The application by the eight pharmacists, who operate under the Pharma Valu chain of pharmacies, will be heard along with three others instituted by AfriForum, the ACDP and a group of 55 doctors callings themselves the “I can make a difference doctors and medical practitioners group” at the end of this month.
Attorney Kuben Moodley, who represents the doctors, said the applications had been allocated to Pretoria high court judge Cassim Sardiwalla to case manage and determine.
“The legal representatives made submissions to the judge regarding the urgency and public importance of the matters.
“They have been allocated three court days for a hearing, beginning on March 29,” he said.
The doctors are seeking an order compelling the SA Health Products Regulatory Authority (Sahpra) to allow them to freely prescribe the drug, claiming the authority’s “compassionate use programme”, through which individual applications can be made, is too restrictive.
They agree it must be a schedule three drug and only available on prescription and under medical supervision, but say “there is little worse for an attending doctor to watch a patient unresponsive to every available treatment, knowing that ivermectin, used by hundreds of millions of people, is showing promise in certain circumstances but it is not available”.
The pharmacists want an order that they can lawfully stock and compound the drug for human use.
Pretoria pharmacist Johannes Jacobus Strydom said because ivermectin was registered for use in animals, it could be bought over the counter at any farmer’s co-operative and even over the internet.
“The present state of affairs is that farmers’ co-operatives have run out of stock because people are buying it and using it for the treatment and prevention of Covid-19.
“If it were made available in terms of the provisions of the medicines act, the vast benefit would be that it would be provided in terms of a script by a medical practitioner and dispensed in a form fit for human consumption,” he said.

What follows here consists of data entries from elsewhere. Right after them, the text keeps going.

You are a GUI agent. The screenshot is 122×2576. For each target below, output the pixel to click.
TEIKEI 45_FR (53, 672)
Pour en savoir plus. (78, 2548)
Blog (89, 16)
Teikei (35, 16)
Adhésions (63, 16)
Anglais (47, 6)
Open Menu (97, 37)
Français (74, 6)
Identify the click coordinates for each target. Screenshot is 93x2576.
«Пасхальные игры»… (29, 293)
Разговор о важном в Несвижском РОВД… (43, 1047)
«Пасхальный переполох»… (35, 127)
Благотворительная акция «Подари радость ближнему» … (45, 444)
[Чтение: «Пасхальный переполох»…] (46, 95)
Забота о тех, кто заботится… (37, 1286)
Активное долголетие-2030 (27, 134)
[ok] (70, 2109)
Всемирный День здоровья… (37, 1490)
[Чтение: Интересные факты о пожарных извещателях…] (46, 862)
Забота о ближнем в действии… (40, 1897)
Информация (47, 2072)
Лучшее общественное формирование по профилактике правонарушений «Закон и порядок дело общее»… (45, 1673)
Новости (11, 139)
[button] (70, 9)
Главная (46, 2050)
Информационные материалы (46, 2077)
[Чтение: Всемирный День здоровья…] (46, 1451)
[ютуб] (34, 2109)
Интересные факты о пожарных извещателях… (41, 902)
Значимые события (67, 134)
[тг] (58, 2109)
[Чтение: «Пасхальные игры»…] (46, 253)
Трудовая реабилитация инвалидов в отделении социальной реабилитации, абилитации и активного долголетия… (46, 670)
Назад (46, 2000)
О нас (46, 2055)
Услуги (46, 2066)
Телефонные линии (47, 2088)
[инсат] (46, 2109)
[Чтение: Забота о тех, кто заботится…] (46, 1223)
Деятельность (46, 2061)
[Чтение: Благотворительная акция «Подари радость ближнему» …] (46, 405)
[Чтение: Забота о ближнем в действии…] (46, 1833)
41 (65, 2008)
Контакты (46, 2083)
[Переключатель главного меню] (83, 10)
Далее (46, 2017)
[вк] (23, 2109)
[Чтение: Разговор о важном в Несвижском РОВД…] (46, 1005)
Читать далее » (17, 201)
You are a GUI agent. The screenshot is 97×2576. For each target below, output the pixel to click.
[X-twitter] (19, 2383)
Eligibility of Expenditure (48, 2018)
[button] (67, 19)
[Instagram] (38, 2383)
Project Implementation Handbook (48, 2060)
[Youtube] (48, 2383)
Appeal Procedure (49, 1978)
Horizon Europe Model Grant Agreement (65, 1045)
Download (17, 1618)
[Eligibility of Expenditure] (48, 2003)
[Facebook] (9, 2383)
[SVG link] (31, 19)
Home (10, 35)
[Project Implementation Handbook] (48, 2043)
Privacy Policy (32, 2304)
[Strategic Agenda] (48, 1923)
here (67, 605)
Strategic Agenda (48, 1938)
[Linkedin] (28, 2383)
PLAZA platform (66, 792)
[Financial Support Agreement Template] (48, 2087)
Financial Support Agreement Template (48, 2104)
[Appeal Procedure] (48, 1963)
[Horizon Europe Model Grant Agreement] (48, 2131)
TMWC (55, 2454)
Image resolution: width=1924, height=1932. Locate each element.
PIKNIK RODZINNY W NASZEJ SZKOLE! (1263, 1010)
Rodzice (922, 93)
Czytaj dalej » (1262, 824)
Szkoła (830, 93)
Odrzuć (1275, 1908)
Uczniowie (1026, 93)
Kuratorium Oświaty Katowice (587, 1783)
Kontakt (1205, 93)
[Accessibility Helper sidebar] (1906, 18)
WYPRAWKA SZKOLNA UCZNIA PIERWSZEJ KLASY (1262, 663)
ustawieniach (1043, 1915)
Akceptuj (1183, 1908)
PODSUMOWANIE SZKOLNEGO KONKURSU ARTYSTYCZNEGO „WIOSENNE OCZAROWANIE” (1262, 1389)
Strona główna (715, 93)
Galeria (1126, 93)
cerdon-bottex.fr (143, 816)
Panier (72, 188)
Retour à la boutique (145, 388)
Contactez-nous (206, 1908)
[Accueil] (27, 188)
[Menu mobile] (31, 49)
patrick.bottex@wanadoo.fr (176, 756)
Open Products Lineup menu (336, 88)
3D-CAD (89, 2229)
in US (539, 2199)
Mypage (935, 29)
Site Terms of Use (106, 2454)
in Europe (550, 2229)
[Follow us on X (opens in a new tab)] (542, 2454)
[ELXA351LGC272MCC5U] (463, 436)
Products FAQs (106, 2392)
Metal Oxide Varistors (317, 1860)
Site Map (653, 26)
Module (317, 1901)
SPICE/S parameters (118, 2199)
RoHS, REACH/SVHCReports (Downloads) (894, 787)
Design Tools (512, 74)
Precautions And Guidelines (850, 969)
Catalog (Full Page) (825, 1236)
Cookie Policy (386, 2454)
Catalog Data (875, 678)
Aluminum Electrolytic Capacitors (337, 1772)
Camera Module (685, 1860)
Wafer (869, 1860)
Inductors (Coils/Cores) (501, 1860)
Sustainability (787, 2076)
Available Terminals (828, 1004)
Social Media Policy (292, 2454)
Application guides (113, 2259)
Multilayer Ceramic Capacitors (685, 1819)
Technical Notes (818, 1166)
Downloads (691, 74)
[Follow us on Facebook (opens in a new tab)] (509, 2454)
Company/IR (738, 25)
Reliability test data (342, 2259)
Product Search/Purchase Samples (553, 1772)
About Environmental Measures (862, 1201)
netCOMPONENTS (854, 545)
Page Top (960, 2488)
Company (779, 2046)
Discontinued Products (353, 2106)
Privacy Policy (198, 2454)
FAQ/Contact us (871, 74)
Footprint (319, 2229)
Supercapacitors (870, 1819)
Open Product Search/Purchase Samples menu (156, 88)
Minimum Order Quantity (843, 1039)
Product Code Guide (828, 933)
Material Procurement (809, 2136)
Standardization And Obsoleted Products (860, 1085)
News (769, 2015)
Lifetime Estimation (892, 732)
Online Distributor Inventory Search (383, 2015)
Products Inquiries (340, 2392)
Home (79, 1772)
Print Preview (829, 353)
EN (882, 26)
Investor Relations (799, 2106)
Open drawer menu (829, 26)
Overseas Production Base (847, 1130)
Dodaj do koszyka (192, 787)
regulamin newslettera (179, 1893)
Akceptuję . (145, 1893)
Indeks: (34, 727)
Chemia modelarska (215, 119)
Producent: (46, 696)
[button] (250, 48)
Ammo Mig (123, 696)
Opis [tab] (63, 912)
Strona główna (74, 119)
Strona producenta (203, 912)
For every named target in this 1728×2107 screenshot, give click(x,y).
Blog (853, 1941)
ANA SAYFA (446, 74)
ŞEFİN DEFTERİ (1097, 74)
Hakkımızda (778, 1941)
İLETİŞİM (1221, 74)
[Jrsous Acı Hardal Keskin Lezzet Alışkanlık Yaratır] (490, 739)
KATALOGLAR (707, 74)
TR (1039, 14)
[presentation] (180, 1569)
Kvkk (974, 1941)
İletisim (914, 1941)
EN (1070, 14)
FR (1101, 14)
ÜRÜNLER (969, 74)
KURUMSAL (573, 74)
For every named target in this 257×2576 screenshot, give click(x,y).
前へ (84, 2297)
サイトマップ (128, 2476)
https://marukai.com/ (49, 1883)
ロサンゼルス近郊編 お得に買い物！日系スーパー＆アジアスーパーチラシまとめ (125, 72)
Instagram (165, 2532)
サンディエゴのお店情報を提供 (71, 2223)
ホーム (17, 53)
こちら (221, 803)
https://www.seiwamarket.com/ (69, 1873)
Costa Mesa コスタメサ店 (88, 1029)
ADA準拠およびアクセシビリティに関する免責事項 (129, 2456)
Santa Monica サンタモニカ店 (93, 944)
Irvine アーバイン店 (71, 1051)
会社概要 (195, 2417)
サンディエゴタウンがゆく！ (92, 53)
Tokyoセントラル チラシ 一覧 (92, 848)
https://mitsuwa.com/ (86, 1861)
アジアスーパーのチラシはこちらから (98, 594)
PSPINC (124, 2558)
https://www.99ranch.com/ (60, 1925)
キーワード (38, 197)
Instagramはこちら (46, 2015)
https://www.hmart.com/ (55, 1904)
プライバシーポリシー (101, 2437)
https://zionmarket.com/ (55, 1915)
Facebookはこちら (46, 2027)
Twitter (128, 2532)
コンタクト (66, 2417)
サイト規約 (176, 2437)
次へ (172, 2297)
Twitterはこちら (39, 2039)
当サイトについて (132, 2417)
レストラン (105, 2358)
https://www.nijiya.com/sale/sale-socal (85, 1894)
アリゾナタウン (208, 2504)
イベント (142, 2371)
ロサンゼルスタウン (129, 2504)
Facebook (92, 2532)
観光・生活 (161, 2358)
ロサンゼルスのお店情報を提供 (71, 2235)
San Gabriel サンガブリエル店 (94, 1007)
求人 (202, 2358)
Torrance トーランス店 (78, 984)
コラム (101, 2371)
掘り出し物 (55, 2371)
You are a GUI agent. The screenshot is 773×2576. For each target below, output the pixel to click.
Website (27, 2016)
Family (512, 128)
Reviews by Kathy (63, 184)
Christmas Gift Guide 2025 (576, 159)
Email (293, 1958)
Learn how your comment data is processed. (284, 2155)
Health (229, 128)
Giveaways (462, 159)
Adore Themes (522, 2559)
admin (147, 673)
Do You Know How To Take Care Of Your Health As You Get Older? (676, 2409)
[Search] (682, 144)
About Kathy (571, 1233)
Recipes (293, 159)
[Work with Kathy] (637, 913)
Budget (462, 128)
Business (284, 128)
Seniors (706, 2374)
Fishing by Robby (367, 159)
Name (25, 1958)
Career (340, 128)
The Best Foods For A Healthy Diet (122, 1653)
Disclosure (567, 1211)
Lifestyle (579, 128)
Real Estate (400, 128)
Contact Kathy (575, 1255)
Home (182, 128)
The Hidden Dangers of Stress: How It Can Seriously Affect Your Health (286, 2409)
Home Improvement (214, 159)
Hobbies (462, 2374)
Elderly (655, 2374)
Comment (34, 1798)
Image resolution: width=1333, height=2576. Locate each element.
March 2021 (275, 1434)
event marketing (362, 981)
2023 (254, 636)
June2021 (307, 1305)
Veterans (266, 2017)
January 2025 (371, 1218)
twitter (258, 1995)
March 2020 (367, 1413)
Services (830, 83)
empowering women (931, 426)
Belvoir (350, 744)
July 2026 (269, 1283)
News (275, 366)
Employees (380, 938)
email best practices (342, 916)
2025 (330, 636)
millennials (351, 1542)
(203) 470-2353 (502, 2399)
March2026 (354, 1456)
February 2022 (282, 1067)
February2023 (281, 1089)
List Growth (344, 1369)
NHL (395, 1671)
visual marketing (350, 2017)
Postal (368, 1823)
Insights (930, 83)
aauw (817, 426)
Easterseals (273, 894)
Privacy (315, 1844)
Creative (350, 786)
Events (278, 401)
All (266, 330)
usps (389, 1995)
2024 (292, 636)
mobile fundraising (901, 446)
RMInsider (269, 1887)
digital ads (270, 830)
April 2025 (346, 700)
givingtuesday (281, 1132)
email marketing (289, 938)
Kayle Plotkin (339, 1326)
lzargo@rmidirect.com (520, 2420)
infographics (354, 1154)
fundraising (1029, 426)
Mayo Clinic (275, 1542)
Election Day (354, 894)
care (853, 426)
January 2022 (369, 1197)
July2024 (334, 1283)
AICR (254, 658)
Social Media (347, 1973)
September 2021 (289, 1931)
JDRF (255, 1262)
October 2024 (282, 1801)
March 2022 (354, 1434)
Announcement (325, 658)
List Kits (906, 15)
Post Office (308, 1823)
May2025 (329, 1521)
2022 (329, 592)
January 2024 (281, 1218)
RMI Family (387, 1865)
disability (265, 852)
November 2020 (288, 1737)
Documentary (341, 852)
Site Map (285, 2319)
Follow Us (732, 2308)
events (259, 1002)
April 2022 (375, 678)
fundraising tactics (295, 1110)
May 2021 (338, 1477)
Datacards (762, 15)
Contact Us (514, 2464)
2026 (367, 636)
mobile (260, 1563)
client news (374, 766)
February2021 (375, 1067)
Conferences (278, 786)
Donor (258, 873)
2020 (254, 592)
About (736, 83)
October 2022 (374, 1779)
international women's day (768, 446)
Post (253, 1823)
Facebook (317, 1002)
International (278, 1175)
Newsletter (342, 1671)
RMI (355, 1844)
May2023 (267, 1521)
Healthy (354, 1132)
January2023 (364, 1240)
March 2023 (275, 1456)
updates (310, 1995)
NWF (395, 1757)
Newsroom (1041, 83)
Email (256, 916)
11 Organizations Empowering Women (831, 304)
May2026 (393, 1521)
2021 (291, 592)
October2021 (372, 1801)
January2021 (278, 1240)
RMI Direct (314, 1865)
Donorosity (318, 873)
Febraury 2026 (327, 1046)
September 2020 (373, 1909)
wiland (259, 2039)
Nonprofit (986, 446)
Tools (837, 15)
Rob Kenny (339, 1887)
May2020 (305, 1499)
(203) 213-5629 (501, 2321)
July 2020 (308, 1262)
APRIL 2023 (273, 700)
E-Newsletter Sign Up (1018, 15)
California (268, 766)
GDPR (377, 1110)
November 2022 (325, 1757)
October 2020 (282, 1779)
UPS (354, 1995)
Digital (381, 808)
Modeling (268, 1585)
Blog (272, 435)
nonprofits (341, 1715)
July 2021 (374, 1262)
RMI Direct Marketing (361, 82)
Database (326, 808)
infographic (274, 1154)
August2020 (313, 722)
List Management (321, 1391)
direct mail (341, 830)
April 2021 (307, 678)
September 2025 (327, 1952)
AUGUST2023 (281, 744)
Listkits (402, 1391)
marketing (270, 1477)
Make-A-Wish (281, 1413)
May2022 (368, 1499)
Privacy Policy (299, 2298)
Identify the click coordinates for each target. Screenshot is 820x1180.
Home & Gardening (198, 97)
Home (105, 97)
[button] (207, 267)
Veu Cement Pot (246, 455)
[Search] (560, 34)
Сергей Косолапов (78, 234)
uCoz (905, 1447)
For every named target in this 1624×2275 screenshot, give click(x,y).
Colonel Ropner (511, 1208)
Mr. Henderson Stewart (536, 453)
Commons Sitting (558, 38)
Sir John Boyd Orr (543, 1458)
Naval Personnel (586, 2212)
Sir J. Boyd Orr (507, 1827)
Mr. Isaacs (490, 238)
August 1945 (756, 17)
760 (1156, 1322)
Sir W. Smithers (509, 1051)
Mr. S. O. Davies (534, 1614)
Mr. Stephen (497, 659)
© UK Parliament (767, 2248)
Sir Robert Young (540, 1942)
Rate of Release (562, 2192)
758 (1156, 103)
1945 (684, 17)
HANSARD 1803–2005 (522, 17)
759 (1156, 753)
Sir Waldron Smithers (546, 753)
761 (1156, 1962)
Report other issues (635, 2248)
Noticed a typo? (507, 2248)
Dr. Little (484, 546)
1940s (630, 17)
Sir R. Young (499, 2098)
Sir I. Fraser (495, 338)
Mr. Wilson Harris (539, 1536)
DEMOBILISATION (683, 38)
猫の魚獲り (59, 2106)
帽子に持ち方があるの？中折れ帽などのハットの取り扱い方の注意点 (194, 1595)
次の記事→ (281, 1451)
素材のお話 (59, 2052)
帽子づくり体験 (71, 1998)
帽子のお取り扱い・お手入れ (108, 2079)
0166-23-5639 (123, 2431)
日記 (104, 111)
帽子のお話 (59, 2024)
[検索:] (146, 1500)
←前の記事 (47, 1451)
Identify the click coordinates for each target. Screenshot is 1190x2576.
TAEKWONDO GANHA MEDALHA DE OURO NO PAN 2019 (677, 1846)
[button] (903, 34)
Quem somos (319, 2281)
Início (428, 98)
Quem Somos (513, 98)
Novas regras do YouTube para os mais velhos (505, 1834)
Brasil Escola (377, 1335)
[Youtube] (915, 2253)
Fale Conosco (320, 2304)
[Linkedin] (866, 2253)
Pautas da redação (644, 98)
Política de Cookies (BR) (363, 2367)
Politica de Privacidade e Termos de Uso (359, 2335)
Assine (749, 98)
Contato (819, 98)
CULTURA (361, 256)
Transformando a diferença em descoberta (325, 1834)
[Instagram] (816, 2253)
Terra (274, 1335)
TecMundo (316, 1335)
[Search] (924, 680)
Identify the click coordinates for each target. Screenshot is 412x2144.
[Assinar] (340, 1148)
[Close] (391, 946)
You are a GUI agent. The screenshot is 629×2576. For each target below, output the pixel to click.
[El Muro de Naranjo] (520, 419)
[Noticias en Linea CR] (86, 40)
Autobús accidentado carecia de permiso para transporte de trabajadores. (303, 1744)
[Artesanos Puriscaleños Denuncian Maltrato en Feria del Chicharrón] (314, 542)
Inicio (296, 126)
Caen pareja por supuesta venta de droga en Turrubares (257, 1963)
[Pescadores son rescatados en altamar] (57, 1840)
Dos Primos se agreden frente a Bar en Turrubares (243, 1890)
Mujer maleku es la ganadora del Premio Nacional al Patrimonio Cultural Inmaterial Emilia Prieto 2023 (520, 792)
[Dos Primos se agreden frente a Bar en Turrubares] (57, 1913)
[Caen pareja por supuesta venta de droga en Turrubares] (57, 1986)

But Sahpra is opposed. Chief executive Boitumelo Semete-Makokotlela said in court papers that the compassionate use programme was “manifestly appropriate”.
As at mid-February, 127 applications had been lodged, of which 95 had been processed and 54 approved.
She said the relief sought to bypass the programme “that responds to an evolving medical and scientific environment regarding the use of ivermectin” with no expert affidavits.